Shakhtyor Donetsk
- Full name: Football Club Shakhtyor Donetsk
- Nickname: Hirnyky
- Founded: 2025; 1 year ago (as Shakhtyor Donetsk)
- Ground: Forte-Arena, Taganrog
- Capacity: 3,400
- Manager: Viktor Kovalenko
- League: Russian Second League (Division B, group 1)
- Website: fcshd.ru
| Home colours | Away colours |

= FC Shakhtyor Donetsk (2025) =

FC Shakhtyor Donetsk (ФК «Шахтёр» Донецк) is a Russian professional football club which is officially based in Donetsk (which is internationally recognised as part of Ukraine), but plays in Taganrog, Russia.

==Club history==
===Prelude===
Following the Revolution of Dignity and the subsequent 2014 pro-Russian unrest in Ukraine, pro-Russian separatists seized parts of the Donetsk and Luhansk oblasts, including the capitals (Donetsk and Luhansk).

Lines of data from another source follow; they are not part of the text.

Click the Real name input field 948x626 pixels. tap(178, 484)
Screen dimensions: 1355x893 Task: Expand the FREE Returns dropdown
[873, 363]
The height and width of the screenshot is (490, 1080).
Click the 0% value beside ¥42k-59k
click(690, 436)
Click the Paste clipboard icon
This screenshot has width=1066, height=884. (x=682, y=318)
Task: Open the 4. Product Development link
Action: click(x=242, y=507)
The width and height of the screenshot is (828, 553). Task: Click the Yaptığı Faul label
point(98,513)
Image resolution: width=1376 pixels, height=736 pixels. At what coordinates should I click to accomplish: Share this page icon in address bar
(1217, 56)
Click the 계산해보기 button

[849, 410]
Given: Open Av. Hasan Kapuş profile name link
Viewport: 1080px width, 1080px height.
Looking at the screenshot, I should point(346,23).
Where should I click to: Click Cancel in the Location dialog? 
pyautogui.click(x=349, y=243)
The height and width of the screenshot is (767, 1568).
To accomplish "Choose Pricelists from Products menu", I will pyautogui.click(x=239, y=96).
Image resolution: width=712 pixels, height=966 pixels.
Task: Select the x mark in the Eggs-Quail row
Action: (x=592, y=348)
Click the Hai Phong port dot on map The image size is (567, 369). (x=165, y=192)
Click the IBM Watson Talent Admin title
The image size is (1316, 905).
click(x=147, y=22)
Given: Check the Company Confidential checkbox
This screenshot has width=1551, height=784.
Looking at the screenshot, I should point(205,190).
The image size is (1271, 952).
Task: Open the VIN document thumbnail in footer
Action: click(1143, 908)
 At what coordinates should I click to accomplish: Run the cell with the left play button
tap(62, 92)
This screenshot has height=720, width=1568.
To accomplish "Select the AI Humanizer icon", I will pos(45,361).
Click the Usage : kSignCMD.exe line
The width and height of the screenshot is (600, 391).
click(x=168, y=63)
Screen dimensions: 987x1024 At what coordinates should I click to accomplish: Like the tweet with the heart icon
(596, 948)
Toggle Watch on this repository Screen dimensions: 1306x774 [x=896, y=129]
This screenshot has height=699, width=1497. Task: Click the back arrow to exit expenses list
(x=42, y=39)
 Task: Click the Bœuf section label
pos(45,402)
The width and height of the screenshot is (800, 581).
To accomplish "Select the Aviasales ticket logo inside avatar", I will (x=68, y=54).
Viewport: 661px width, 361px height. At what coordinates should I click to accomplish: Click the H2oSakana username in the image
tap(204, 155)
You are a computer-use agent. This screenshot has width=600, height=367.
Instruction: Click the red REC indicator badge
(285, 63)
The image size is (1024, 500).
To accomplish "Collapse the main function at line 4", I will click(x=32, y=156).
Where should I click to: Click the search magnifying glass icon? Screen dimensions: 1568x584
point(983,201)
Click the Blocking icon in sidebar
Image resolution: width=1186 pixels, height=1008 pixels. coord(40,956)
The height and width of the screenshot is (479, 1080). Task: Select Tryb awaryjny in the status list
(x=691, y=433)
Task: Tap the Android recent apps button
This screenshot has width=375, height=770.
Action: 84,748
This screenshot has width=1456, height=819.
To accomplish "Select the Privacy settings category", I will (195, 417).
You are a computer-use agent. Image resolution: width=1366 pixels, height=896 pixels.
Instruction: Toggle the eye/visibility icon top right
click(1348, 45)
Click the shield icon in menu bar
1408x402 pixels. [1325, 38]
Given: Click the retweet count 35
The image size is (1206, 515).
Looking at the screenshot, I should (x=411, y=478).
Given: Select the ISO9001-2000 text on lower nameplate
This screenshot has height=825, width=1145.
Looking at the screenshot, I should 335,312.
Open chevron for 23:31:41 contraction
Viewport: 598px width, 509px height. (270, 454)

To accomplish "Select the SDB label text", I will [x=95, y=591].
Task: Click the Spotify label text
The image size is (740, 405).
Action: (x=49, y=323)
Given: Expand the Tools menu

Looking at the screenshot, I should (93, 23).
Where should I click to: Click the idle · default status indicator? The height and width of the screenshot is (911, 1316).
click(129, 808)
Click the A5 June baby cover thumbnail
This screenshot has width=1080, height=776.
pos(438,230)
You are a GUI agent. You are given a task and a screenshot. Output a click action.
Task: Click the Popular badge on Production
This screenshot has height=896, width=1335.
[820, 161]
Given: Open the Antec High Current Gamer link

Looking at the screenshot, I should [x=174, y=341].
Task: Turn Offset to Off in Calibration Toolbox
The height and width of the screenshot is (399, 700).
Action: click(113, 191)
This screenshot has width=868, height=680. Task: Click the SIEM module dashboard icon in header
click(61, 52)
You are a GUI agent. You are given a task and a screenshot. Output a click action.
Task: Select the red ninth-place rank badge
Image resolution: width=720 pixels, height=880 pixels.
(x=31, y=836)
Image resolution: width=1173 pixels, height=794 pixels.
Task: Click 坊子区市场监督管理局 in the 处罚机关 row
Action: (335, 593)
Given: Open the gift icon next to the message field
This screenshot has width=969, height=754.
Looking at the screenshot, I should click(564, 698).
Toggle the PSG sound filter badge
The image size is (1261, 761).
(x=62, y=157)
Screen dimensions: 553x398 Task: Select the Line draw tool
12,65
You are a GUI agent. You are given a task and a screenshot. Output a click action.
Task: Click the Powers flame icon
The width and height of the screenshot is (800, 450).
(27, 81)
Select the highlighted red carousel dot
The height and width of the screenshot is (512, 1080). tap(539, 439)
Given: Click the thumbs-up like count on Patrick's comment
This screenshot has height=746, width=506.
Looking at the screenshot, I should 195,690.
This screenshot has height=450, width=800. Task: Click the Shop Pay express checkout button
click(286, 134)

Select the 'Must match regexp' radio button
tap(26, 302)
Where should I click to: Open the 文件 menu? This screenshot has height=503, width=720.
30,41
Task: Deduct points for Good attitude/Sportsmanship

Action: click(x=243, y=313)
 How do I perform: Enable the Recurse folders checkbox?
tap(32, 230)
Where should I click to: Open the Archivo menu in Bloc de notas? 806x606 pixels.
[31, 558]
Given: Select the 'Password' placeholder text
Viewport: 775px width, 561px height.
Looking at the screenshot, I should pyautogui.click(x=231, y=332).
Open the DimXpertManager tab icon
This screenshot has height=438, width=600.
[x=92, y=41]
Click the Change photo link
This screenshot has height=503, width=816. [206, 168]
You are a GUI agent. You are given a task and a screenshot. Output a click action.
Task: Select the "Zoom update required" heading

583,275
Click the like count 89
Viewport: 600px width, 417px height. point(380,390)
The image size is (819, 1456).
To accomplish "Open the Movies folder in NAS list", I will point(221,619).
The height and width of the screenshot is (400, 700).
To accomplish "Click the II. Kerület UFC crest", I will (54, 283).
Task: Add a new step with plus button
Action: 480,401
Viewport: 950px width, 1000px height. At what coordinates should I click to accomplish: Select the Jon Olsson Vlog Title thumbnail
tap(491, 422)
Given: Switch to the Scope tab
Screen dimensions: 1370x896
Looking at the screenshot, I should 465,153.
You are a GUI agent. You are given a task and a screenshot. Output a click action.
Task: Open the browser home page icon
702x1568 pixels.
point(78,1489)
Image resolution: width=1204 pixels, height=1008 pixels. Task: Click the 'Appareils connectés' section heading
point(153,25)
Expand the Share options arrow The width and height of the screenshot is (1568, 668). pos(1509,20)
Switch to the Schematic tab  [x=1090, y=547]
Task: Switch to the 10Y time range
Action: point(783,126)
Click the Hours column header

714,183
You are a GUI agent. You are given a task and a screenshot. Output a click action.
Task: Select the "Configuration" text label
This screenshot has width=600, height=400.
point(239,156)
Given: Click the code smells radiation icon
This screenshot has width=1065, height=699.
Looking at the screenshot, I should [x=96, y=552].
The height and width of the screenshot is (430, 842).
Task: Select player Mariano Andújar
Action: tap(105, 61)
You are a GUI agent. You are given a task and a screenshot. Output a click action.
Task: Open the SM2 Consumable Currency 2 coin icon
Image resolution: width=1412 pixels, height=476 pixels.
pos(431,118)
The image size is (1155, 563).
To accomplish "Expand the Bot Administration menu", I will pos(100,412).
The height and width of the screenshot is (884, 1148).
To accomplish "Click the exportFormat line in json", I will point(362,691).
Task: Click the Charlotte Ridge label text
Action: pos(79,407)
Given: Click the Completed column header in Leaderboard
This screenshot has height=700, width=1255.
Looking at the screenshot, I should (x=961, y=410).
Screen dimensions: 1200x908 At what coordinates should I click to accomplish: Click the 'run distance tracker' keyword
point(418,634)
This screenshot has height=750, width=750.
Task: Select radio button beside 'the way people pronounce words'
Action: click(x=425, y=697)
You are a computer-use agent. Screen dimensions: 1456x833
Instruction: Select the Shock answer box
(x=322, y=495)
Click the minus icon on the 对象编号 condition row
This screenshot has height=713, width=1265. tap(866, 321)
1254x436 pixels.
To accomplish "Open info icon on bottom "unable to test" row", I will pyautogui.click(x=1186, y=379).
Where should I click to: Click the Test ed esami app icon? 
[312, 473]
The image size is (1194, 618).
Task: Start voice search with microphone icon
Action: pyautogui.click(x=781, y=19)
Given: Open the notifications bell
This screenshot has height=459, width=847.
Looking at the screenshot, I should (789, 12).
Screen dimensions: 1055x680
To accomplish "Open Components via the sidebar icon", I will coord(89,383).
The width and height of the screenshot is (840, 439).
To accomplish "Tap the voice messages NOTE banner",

As a consequence, FC Shakhtar Donetsk was not able to play their home games in the city, and has instead hosted their home games in other Urainian cities such as Kharkiv and Lviv, and since the 2022 Russian invasion of Ukraine, Shakhtar has played UEFA games in other countries such as Poland, Germany, among others. During the war, the Donetsk, Luhansk, Zaporizhzhia and Kherson oblasts were annexed by Russia on 30 September 2022, making clubs based in Donetsk eligible to enter the Russian competition system.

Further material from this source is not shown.